Under these conditions, Nelligan, having raised the money to pay his loan, asked Lynch for a statement of his indebtedness. Lynch made it out and on the same day attended the receipt of the money by Nelligan’s wife, who then and there delivered it to him in payment of the sum so stated to be due. Lynch (when does not appear, but evidently soon thereafter) surrendered the bond and trust deed to Nelligan, and it was among his papers at his death. When Nelligan’s payments of dues ceased, it was the duty of the directors to make inquiry, and enforce payment if his indebtedness remained unpaid, and his stock was thereby uncanceled. Without such action on their part, and notice, Nelligan, and his wife and children after his death, had no right to suspect any misconduct on the part of Lynch. They were plain people and not well informed in regard to the complete protection of their rights. Had they not been misled by what seems to be the gross negligence of the directors in leaving them in ignorance of the failure of Lynch to pay over the money, they might have been able to compel him to do so between 1890’ and 1898.

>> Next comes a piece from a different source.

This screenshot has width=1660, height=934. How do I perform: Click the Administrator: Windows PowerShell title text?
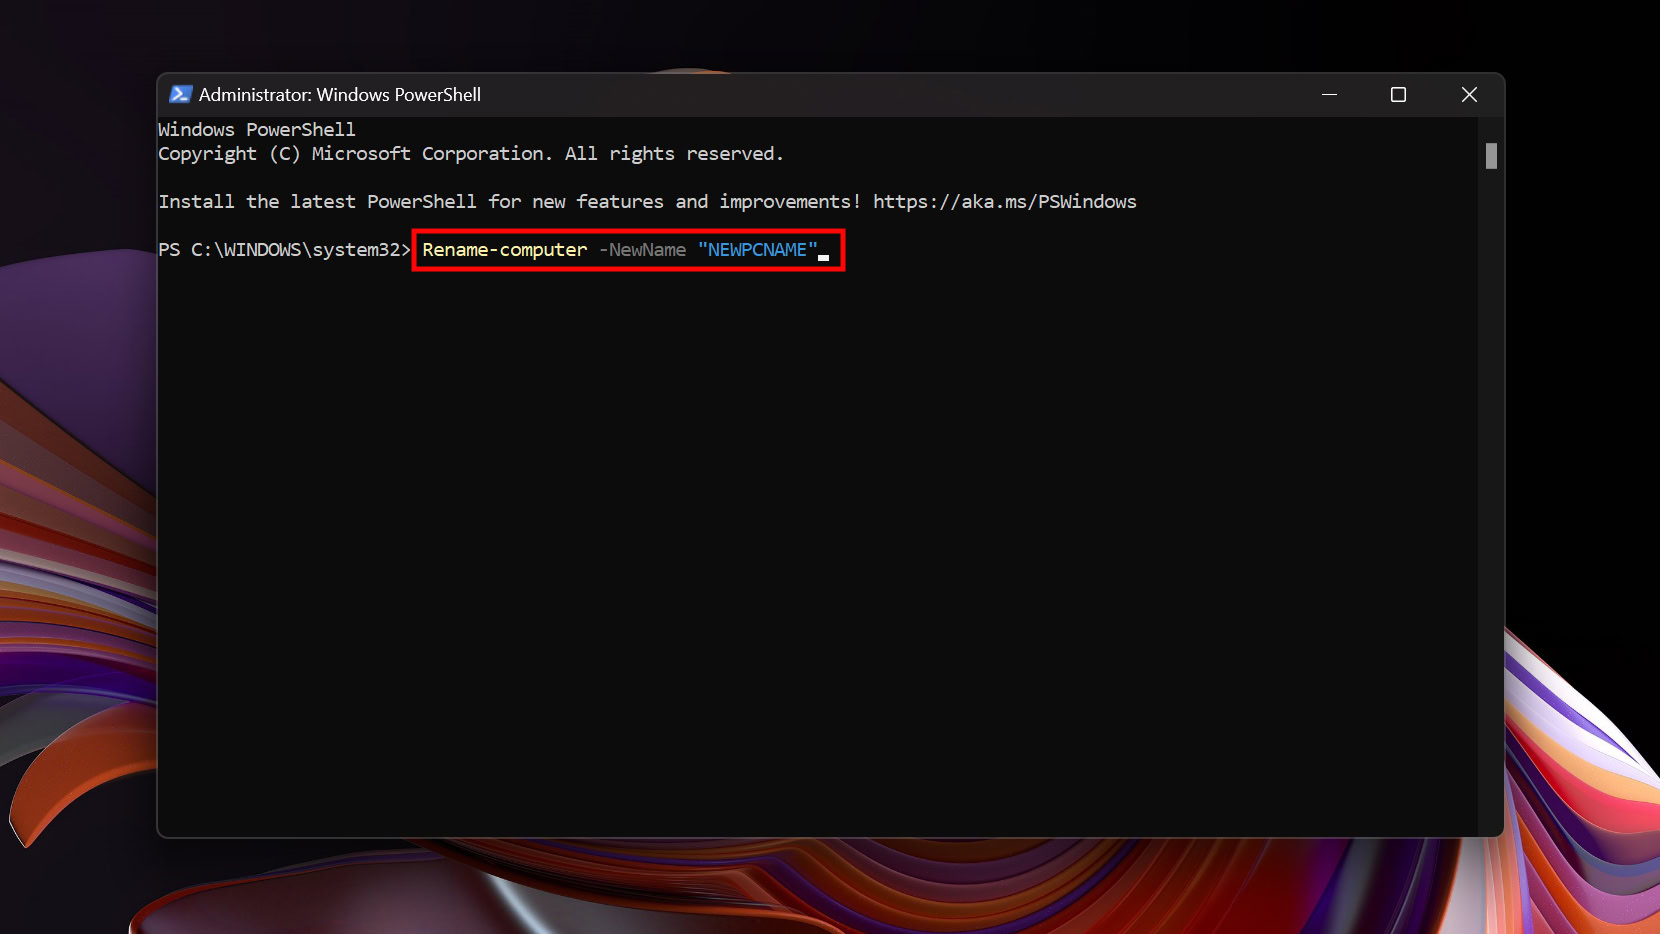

Negligence of this character and its probable effect in irreparable loss to the party affected, furnish a well-established foundation of estoppel. Leather Manufacturers’ Bank v. Morgan, 117 U. S. 96, 115.

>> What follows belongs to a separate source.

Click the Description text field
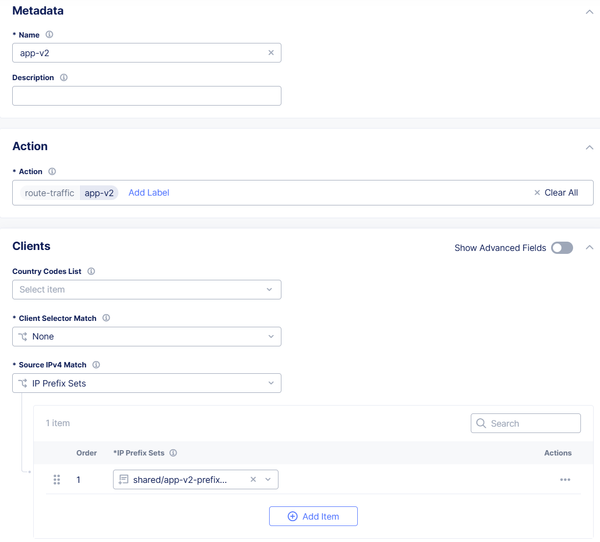600x542 pixels. coord(146,96)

In addition to the long and inexcusable silence of the directors, we have the additional grounds of their long acquiescence, with knowledge, in the general powers of management exercised by Lynch. Prairie State Loan Association v. Nubling, 170 Ill. 240, 244, 245. In that case the association had been regularly incorporated; in the points upon which the decision turned it closely resembles this. And [558]*558the court aptly said on the pages noted above: “ Common knowledge of the general conduct and management of associations known as building associations shows that in the majority of cases the secretary of such an association has largely the control of the details of its business. He generally possesses the confidence of its members who largely rely on him. * * * Its directors should certainly be held to an ordinary degree of diligence and watchfulness over the interests of the association and over those who handle its funds. * * * Endlich, in his work on Building Associations, says the secretary is often the general agent of the association, and often is, in point of fact, the manager of its entire business. Where such control and management are vested in him, even tacitly, the association will be bound by his acts under such extended authority.” See also Chicago B. Assn. v. Cromwell, 65 Ill. 453, 460.
The cases most strongly relied on by the appellants are: Morrow v. James, 3 Mackey, 27, and Van Waggenen v. Genesee Falls Sav. Assn., 88 Hun, 43. Those cases are in our opinion clearly distinguishable. The single question in each was, whether the association was bound by the payment of money to the secretary who had no authority, as members were bound to know, to receive it, and who appropriated it to his own use.